Pour comprendre ce qui motive cette nouvelle mouture du Crime de l’Orient-Express (déjà adapté au cinéma par Sidney Lumet), il faut peut-être commencer par le plus évident : l’étonnante moustache qu’arbore Kenneth Branagh, interprète d’Hercule Poirot mais aussi réalisateur du film. Débordant de la lèvre supérieure pour s’étendre pleinement sur la largeur du visage, la moustache, excessivement fournie, opère comme un masque et en possède les attributs : elle voile une partie de la personnalité de Poirot autant qu’elle le distingue en tant qu’individu. Il n’est dès lors pas si surprenant que le film ressemble au fond autant à une adaptation contemporaine du roman de Christie (avec moult effets numériques) qu’à un film de super-héros, genre où Branagh s’est d’ailleurs illustré avec Thor, à ceci près que le super-héros est ici quinquagénaire et que ses capacités exceptionnelles s’avèrent seulement cognitives.

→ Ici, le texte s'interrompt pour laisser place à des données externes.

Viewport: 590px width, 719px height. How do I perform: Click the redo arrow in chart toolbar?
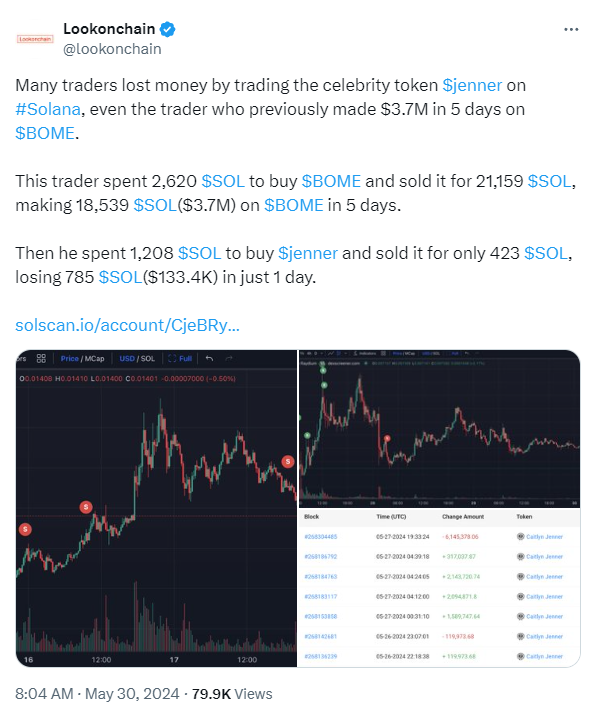coord(229,358)
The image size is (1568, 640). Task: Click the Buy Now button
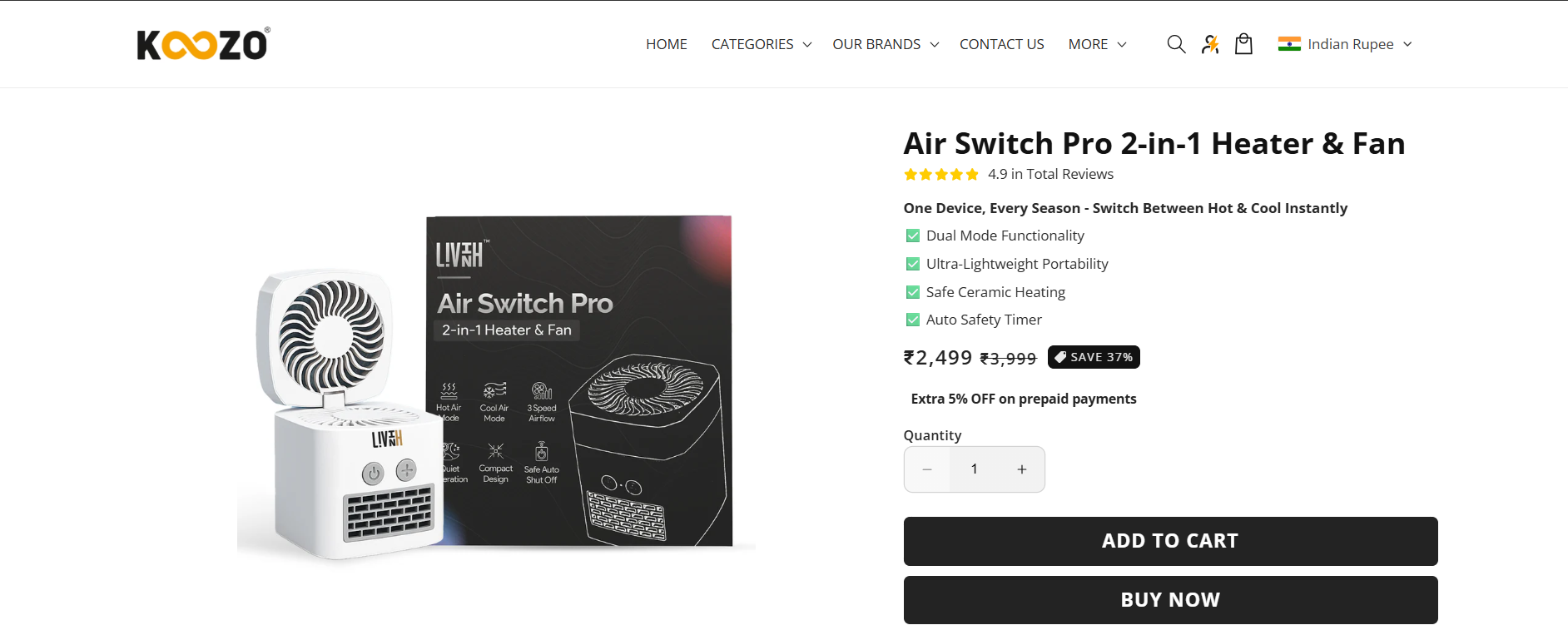[1171, 600]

Le prologue du film, inédit et autonome de l’intrigue du Crime de l’Orient-Express, corrobore d’emblée cette piste d’une lecture super-héroïque du personnage. Comment y est représenté Poirot ? Doté d’un remarquable sens de la déduction, le détective apparaît aussi comme un être presque autiste, dont la perception « parfaite » du monde, à l’origine de son « don » (il dit ainsi percevoir la moindre aspérité chez ceux qui l’entourent), porte en elle une rigidité : rigidité de la symétrie qui obsède le personnage, rigidité de « l’équilibre » qu’il recherche constamment à préserver, rigidité de sa perception de l’âme humaine, bonne ou mauvaise, mais sans entre-deux. Si chez Agatha Christie Poirot est un homme d’une intelligence remarquable, coquet et ombrageux, pour qui la recherche de la justice passe au fond toujours après avec la satisfaction intellectuelle que lui procure la résolution d’un crime, Kenneth Branagh campe ici une figure nettement plus positive dont certains traits originels sont poussés (son obsession de l’ordre, son sens de la justice) quand d’autres sont simplement inventés – sa mélancolie d’un amour perdu. D’où le choix d’adapter Le Crime de l’Orient-Express, dont l’intrigue policière in fine assez sommaire, capitalisant tout sur le coup de théâtre final, permet ici de faire le récit d’une transformation morale de Poirot en mettant à mal sa conception stricte du partage entre l’innocence et la culpabilité, en même temps qu’elle donne l’occasion d’explorer le double-fond d’un surhomme tourmenté. Bref, le film épouse la structure désormais classique du scénario de film de super-héros, où l’exploration d’un conflit interne au personnage confère une densité tangible à son action de justicier.
Au cœur de l’armature
Le choix n’est pas sans intérêt, mais en reprenant à son compte un canevas faussement fourni – malgré ses secrets, l’enquête ne présente pas d’immenses difficultés pour le détective – pour mieux seulement brosser le portrait d’un obsessionnel et de ses failles, le film prend le risque d’une dévitalisation narrative. Contrairement à Lumet, Branagh n’accorde ainsi que peu d’importance au traumatisme caché du récit (le rapt d’un enfant en plein milieu d’une nuit, inspiré par l’affaire du bébé Lindbergh) ou au cérémonial meurtrier au cours duquel Ratchett périt à bord du train (dans le flashback révélateur, Branagh ne filmera d’ailleurs que la souffrance provoquée par la disparition originelle de l’enfant, débarrassant l’exécution de sa réelle ambiguïté). Comment expliquer pourtant, malgré les limites du projet (le film loupe au bout du compte presque toutes les étapes canoniques du récit) et les élans dramatiques abordés avec un premier degré frôlant parfois le ridicule, que le film ne s’effondre jamais complètement ? Il y a en effet quelque chose de presque émouvant dans la façon dont Branagh insuffle une gravité à ce personnage de surface (qu’est-ce que Poirot chez Christie ? Une silhouette, une figure pittoresque, un obstiné solitaire défini par son seul don), dépeint ici comme un être hanté et conscient de son inadéquation à comprendre pleinement la nature humaine de ceux qu’ils démasquent pourtant avec aisance. C’est pourquoi le résultat donne le sentiment étrange que Branagh a indéniablement raté son film autant qu’il s’est (ré)inventé un honnête personnage, suffisamment du moins pour nuancer quelque peu la faiblesse de l’armature qui l’entoure.